Il y a 20 ans, AIRBUS n'était pas une entreprise leader mondial. Elle n'était pas une entreprise "intégrée" au niveau européen, mais un groupement d'intérêt organisant la coopération d'entreprises nationales dont les actionnaires étaient principalement publics. Les états finançaient largement de grands projets de recherche et développement... L'Union Européenne ne s'en était pas encore occupée !
Ce n'était pourtant pas une entreprise "socialiste". Elle exploitait le travail souvent qualifié de milliers de salariés, et les syndicats leur étaient très utiles ! Mais les profits étaient très largement réinvestis et ont permis un réel développement. Cette entreprise a connu de grand succès, a pu concurrencer le leader mondial, elle est devenue alléchante...

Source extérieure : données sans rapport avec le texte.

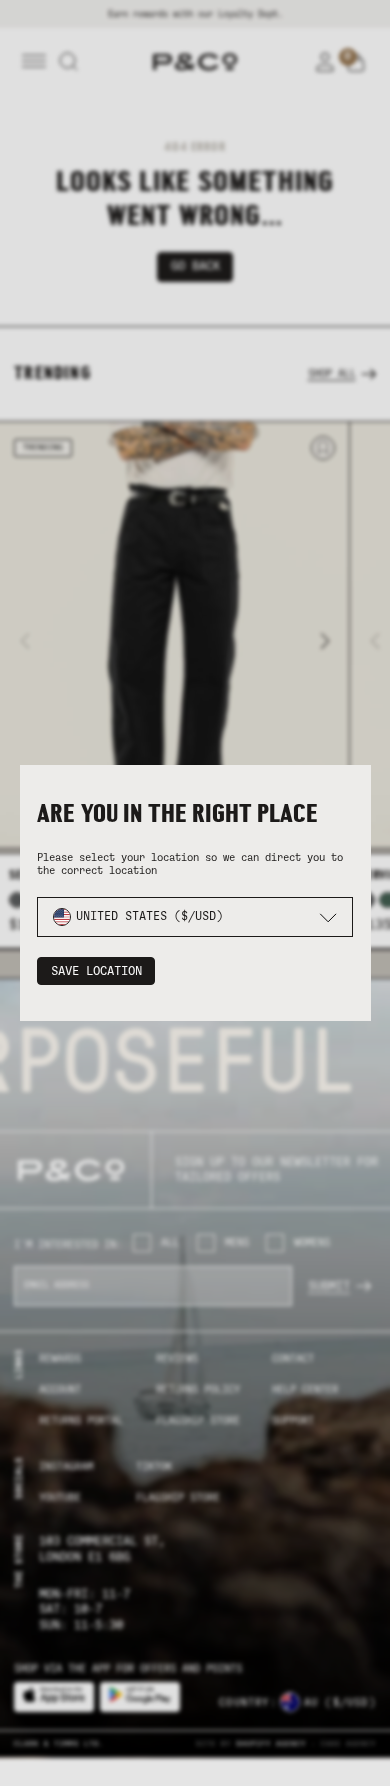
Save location (96, 971)
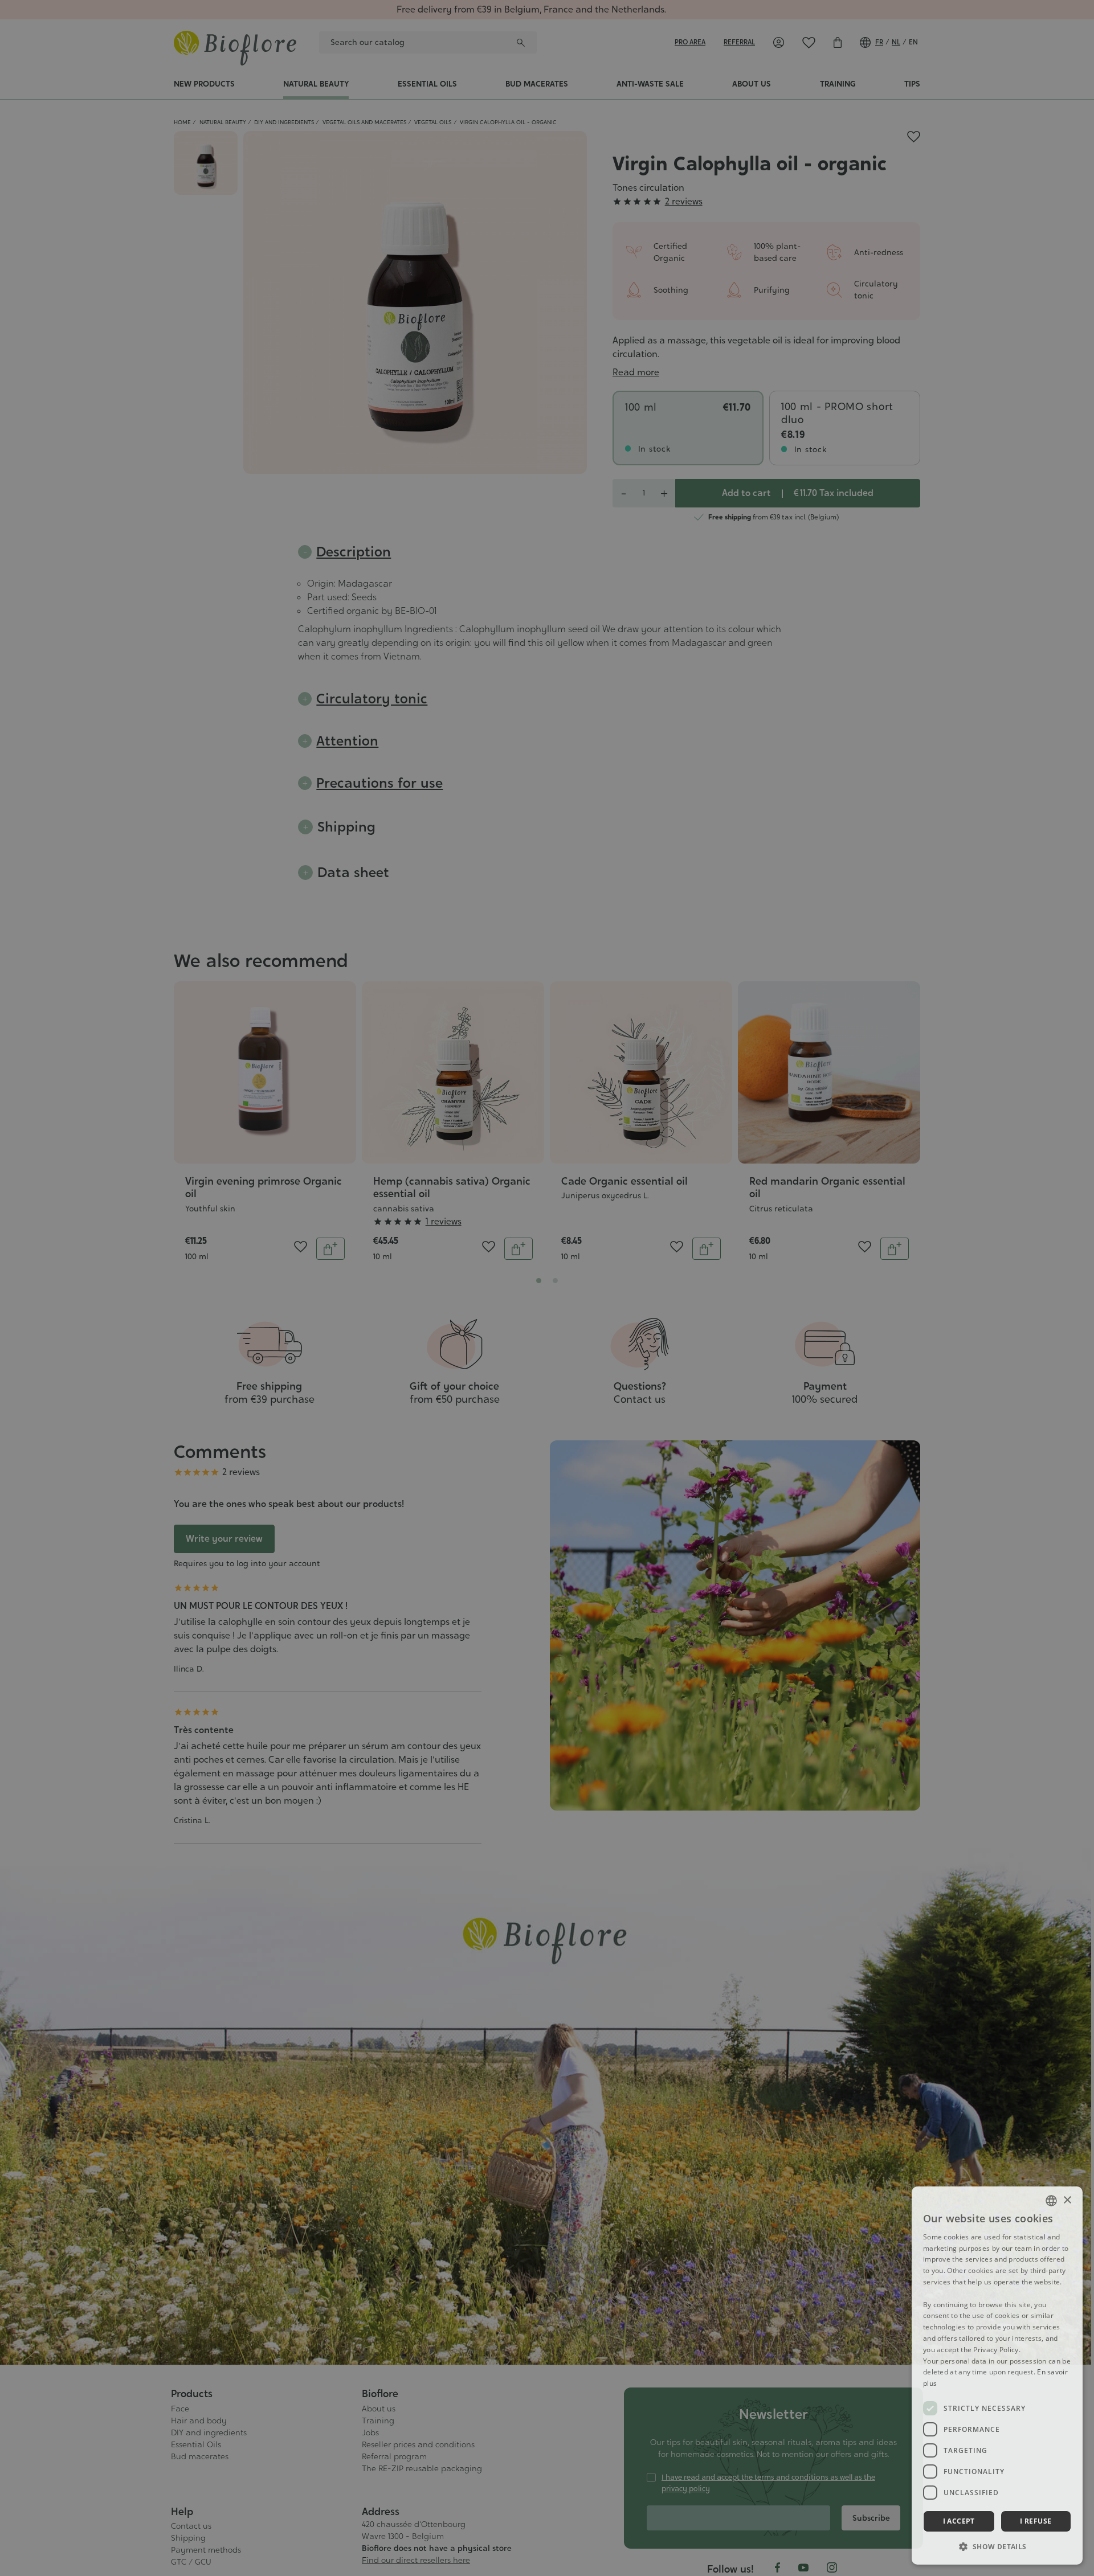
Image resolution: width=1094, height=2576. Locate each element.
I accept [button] (959, 2521)
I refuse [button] (1035, 2521)
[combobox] (1051, 2200)
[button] (997, 2546)
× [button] (1067, 2200)
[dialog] (997, 2375)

Après Maastricht, les dirigeants Français et européens se sont occupés d'AIRBUS. Le gouvernement JOSPIN a privatisé EADS. Avec les autres dirigeants européens, ils ont décidé de créer une société anonyme, de la privatiser, de centraliser les outils de gestion et de décision. La règle du retour sur investissement compatible avec les exigences du capital financier s'est imposée directement. Les états se sont déclarés incompétents et les actionnaires privés qui étaient sensés prendre le relais ont commencé à jouer au Monopoly... je reste, je vends, j'achète, je te revends...
Les problèmes ont commencé rapidement et surtout, les dirigeants se sont mis à jouer avec les difficultés plutôt que de travailler à les résoudre. On sait qu'en bourse, quand un cours d'action baisse, ceux qui savent peuvent encore gagner ! Le journal La Tribune titrait en septembre « Les comptes d’EADS virent au rouge, son action s’envole » 

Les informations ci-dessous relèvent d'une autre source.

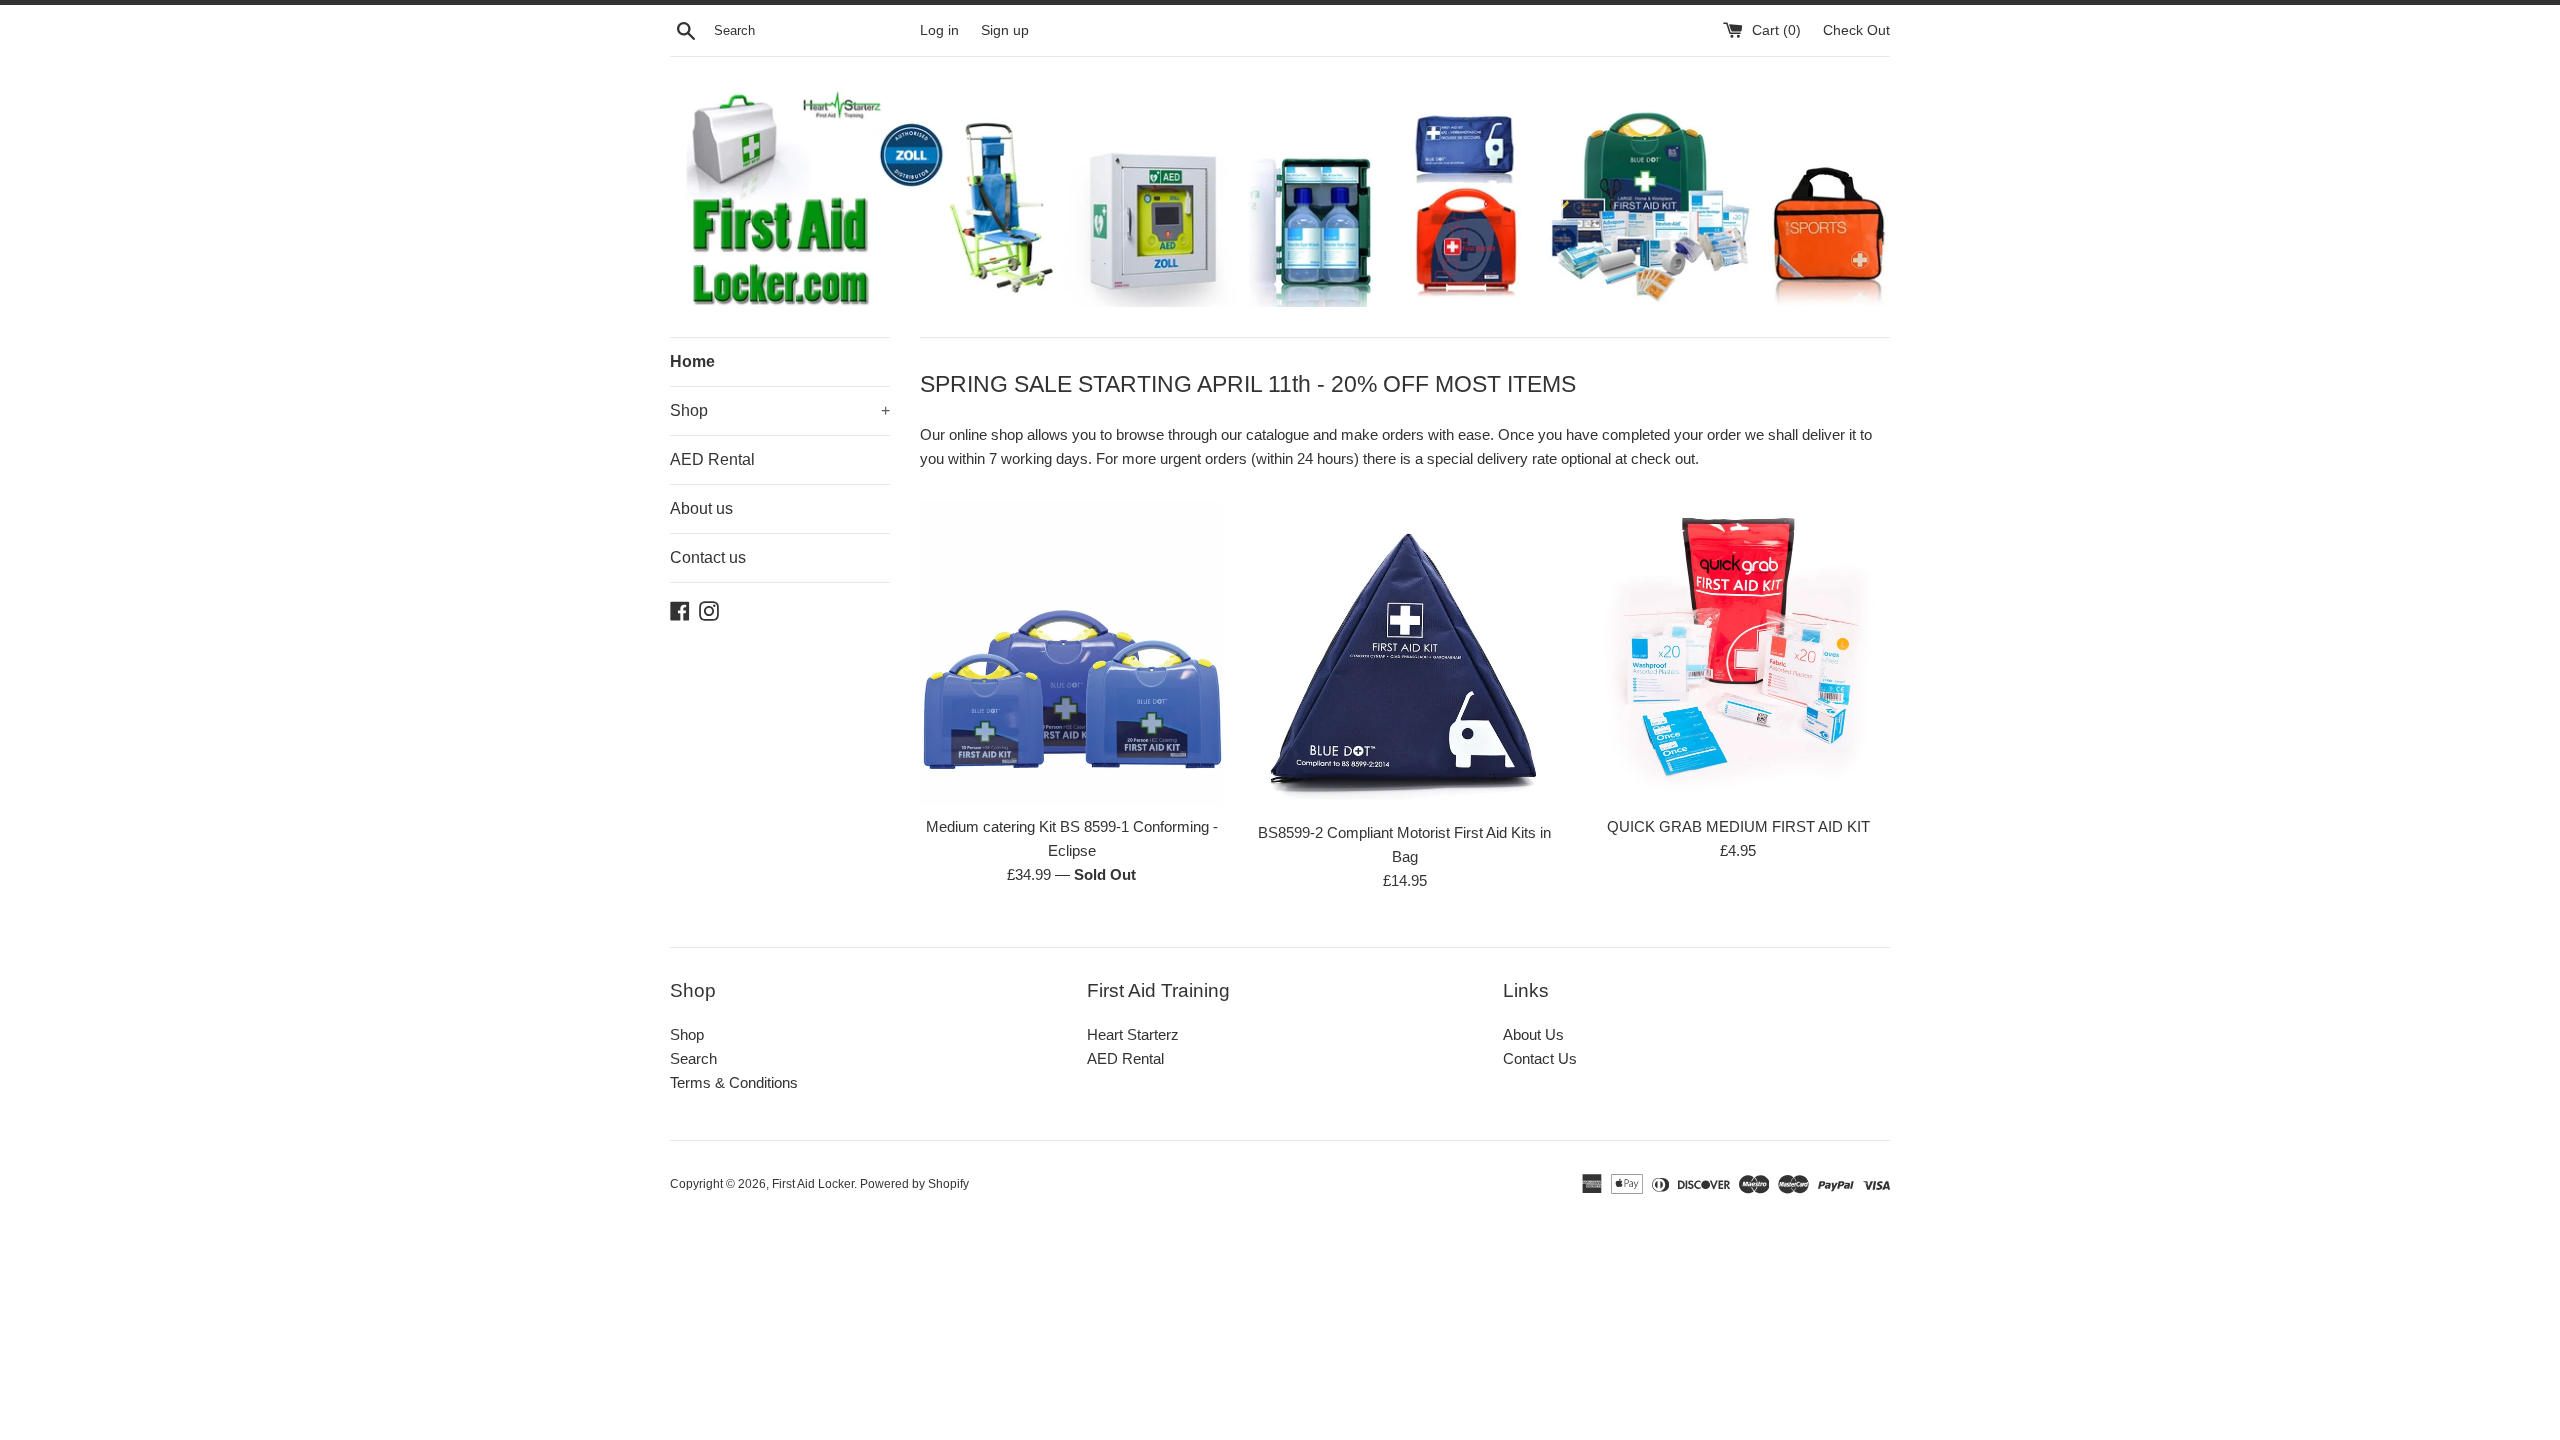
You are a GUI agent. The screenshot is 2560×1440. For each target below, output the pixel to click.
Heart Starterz (1133, 1034)
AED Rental (712, 459)
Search (693, 1058)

Les forces politiques pour qui la privatisation n'était pas allée assez loin ont sauté sur l'occasion pour dénoncer l'organisation inefficace qu'ils avaient eux-mêmes mis en place ! Ils veulent nous faire croire qu’AIRBUS est en danger pour des raisons internes, techniques et de direction. Mais les causes réelles de l'incapacité d'Airbus sont plus simples alors que le carnet de commande est rempli pour plus de six ans :
  • la privatisation et ses exigences financières a conduit à privilégier le court terme sur le long terme. Les directions n'étaient plus responsables de la croissance et de la réussite technologique, mais responsable de la rentabilité financière !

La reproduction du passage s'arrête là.